Instruction =>
Render the records from the line containing "You are a computer-use agent. Screen dimensions: 872x450" down to the line containing "point(1513,59)", both included, as a JSON list of strings with one string per line and any blank lines omitted.

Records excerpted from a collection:
==========
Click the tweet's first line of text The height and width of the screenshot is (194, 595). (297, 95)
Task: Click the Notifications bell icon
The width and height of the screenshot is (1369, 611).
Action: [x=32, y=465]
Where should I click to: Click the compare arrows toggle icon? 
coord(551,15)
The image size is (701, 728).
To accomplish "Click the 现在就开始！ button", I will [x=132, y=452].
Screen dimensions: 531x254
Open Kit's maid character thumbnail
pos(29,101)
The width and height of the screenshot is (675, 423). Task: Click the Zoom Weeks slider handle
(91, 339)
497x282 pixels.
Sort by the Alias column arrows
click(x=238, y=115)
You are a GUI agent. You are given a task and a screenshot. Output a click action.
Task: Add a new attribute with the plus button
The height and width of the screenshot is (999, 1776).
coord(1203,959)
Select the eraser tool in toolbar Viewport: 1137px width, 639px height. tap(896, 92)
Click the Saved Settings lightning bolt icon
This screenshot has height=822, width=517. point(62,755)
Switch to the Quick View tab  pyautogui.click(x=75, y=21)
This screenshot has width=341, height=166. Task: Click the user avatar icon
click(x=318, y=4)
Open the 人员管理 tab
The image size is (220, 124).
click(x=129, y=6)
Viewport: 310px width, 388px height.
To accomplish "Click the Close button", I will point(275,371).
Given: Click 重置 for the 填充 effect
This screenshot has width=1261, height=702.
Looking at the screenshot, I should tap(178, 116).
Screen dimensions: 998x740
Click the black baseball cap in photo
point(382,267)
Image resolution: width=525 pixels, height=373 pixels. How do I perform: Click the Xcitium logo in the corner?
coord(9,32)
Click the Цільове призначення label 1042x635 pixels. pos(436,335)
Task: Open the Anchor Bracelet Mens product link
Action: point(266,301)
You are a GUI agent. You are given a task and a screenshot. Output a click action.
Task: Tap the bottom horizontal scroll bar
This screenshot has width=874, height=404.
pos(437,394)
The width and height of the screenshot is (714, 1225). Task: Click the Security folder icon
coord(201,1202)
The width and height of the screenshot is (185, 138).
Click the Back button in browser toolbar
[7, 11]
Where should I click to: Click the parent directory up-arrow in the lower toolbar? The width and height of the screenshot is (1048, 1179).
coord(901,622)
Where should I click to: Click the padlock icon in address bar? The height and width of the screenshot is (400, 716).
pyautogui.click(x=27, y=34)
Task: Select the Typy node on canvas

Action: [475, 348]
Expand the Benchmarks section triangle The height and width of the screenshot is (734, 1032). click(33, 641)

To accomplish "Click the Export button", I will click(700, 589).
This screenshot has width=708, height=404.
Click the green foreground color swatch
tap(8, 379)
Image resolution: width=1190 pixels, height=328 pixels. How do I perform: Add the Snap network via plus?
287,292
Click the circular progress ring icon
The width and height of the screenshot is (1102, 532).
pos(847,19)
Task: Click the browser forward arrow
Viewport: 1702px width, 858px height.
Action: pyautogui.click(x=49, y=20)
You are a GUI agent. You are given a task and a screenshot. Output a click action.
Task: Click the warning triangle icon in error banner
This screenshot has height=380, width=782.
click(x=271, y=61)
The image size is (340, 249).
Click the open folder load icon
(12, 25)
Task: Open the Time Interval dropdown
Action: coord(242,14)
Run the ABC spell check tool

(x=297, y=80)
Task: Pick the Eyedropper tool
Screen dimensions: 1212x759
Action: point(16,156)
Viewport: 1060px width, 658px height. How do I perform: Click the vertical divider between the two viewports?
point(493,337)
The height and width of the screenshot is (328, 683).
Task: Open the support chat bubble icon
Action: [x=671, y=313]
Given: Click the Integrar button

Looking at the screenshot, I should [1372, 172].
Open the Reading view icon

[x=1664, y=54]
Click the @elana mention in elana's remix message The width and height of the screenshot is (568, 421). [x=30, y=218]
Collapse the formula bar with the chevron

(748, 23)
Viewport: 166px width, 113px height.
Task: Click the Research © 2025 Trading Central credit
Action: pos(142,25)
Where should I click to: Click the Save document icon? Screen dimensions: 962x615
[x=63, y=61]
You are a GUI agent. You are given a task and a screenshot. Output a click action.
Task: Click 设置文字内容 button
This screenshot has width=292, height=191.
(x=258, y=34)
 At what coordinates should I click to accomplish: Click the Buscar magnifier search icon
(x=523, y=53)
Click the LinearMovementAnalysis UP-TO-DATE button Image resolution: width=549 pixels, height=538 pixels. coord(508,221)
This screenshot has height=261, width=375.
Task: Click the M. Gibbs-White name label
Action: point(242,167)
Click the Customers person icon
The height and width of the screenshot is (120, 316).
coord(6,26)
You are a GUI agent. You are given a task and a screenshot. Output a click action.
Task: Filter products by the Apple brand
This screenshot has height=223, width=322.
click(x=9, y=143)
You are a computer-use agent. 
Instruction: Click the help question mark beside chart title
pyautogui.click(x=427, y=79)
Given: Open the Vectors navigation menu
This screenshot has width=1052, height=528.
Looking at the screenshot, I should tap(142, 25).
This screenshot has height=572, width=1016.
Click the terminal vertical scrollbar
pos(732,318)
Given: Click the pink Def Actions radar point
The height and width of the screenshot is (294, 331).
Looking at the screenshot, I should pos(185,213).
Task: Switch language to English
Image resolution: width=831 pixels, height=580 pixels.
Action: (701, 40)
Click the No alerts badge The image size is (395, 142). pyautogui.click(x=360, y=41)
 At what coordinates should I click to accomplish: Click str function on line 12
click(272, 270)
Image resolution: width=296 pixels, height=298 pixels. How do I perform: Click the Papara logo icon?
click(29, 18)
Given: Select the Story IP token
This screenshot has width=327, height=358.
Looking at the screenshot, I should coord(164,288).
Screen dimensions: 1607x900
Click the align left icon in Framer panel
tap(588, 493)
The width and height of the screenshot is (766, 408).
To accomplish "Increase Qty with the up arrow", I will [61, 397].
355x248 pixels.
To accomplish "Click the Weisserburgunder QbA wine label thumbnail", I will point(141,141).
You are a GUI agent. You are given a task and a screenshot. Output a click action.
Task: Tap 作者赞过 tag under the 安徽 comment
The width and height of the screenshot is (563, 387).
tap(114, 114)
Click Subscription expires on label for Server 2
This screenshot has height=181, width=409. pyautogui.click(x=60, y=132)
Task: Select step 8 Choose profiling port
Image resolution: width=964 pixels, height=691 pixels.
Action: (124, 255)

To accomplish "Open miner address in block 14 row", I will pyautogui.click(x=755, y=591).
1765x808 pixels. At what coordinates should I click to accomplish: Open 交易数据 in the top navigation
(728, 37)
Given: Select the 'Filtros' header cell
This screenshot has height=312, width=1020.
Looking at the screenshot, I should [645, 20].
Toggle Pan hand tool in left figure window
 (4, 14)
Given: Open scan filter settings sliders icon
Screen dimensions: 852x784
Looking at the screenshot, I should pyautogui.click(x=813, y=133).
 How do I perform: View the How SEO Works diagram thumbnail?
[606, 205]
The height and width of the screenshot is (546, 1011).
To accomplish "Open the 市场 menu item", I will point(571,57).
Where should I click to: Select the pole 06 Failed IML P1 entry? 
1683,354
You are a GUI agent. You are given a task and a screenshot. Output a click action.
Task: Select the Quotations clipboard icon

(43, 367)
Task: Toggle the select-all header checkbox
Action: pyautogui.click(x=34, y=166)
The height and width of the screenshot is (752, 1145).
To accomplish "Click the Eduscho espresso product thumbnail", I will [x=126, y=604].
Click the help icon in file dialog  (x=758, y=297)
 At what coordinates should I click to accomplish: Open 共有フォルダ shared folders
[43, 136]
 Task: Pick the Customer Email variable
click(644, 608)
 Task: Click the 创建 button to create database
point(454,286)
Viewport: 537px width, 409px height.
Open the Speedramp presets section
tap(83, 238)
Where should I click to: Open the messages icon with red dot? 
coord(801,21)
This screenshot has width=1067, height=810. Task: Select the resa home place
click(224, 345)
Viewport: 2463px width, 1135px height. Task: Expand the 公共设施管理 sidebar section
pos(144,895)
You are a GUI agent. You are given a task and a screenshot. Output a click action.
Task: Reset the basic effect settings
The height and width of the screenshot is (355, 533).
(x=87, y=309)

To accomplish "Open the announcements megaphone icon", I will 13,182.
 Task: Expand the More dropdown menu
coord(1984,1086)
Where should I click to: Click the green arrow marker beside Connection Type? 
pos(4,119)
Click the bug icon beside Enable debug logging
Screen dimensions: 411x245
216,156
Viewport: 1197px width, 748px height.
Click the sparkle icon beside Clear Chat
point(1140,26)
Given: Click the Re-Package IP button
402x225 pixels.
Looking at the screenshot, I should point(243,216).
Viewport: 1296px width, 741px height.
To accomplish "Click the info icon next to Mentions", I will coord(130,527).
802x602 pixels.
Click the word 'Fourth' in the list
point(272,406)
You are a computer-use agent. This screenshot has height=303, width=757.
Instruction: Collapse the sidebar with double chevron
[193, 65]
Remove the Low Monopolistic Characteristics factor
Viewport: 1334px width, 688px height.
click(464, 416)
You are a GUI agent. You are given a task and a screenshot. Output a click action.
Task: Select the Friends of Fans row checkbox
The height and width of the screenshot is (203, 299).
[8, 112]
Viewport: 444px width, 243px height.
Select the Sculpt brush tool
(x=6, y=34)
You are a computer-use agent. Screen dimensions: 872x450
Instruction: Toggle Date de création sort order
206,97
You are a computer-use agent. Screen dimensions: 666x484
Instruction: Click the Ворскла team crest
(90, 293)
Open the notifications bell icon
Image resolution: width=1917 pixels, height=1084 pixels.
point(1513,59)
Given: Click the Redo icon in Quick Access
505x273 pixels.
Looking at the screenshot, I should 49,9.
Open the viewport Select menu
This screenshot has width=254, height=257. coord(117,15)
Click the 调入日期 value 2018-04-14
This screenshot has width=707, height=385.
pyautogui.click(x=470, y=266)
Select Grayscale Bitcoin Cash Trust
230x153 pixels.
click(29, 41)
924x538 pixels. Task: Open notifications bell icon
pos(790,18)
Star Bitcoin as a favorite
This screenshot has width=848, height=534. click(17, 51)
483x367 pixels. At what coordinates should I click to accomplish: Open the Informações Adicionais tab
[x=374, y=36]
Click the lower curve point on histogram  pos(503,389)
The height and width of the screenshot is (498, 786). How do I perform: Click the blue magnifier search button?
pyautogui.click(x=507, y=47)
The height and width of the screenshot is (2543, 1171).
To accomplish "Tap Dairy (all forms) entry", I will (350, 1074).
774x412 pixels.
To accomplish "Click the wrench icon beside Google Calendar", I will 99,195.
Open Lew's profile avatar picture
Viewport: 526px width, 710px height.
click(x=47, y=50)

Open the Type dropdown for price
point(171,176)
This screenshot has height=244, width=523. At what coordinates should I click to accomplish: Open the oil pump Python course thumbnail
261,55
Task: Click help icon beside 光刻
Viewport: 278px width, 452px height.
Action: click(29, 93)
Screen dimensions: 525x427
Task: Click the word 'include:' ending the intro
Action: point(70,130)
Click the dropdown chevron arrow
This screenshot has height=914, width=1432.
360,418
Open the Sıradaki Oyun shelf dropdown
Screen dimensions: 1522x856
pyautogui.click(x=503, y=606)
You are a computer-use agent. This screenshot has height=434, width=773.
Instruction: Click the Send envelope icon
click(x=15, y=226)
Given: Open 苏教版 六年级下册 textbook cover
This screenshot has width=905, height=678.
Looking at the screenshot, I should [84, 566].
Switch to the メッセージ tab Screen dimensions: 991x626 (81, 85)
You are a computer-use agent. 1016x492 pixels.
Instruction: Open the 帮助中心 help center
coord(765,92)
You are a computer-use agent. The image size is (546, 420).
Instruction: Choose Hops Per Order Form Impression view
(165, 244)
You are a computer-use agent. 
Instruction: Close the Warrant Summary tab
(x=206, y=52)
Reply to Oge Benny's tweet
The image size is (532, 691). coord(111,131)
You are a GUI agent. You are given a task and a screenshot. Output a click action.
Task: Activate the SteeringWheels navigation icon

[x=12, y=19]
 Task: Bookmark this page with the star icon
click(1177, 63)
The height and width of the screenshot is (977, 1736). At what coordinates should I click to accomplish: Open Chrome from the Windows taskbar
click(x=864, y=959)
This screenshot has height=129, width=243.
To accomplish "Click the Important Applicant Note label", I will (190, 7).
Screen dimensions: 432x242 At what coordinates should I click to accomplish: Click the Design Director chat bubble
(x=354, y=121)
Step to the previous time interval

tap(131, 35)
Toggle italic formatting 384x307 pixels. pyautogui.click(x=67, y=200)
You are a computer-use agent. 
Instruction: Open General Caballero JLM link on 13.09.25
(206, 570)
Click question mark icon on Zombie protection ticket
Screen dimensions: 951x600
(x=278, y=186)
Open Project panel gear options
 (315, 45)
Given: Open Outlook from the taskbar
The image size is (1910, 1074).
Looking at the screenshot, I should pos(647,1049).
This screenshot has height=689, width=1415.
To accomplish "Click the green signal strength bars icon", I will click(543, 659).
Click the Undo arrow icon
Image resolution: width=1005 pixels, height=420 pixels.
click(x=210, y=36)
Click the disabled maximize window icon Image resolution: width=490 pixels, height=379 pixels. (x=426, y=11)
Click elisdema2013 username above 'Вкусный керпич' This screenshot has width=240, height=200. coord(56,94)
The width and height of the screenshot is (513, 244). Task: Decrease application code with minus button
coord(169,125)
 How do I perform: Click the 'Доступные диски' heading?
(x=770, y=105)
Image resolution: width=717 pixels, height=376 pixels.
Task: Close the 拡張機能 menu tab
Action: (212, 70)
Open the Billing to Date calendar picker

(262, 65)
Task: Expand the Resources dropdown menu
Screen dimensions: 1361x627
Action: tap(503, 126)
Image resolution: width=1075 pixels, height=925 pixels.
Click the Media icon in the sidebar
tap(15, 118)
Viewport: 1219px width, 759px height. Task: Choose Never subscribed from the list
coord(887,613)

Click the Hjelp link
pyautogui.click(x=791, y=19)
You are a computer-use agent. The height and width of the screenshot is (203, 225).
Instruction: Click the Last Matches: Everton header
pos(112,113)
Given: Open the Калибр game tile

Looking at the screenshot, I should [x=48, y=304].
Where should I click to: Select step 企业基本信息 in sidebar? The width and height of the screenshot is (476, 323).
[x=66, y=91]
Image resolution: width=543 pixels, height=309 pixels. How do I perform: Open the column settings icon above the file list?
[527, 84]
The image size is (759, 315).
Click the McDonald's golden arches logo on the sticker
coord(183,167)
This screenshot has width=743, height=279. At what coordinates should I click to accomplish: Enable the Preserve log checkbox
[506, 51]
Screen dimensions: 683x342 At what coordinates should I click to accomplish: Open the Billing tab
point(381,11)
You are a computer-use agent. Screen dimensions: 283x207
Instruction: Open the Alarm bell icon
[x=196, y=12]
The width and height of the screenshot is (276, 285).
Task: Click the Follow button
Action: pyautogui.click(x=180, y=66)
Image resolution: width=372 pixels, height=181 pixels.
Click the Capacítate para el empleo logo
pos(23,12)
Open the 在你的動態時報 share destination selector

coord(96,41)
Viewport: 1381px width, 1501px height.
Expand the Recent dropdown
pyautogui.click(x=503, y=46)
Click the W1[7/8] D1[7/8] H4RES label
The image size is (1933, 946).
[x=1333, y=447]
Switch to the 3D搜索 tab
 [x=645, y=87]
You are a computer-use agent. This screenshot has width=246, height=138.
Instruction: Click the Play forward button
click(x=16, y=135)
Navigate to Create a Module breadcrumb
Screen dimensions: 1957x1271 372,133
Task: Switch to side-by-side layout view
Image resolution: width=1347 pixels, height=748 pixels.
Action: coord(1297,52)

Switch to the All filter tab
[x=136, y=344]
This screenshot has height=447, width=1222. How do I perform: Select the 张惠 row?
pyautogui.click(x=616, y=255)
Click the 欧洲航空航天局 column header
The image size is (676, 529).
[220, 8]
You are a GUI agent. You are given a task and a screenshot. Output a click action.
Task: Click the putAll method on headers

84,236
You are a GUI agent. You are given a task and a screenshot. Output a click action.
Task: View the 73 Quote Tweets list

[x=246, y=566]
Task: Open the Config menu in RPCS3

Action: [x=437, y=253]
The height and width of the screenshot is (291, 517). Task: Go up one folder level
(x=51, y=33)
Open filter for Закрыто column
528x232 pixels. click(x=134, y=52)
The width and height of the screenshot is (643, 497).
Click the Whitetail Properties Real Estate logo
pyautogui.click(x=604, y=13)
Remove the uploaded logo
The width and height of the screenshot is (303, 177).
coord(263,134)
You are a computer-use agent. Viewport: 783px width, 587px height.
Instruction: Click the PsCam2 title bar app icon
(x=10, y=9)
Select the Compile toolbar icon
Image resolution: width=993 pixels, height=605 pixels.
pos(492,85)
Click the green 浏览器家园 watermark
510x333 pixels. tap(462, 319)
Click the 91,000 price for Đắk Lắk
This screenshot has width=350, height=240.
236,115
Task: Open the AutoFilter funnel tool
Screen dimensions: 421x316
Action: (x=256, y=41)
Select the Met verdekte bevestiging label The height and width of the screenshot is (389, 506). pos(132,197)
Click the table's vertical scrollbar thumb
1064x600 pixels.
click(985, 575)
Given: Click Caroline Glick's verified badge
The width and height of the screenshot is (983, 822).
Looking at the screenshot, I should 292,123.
==========
Correct answer =>
[
  "You are a computer-use agent. Screen dimensions: 872x450",
  "Instruction: Toggle Date de création sort order",
  "206,97",
  "You are a computer-use agent. Screen dimensions: 666x484",
  "Instruction: Click the Ворскла team crest",
  "(90, 293)",
  "Open the notifications bell icon",
  "Image resolution: width=1917 pixels, height=1084 pixels.",
  "point(1513,59)"
]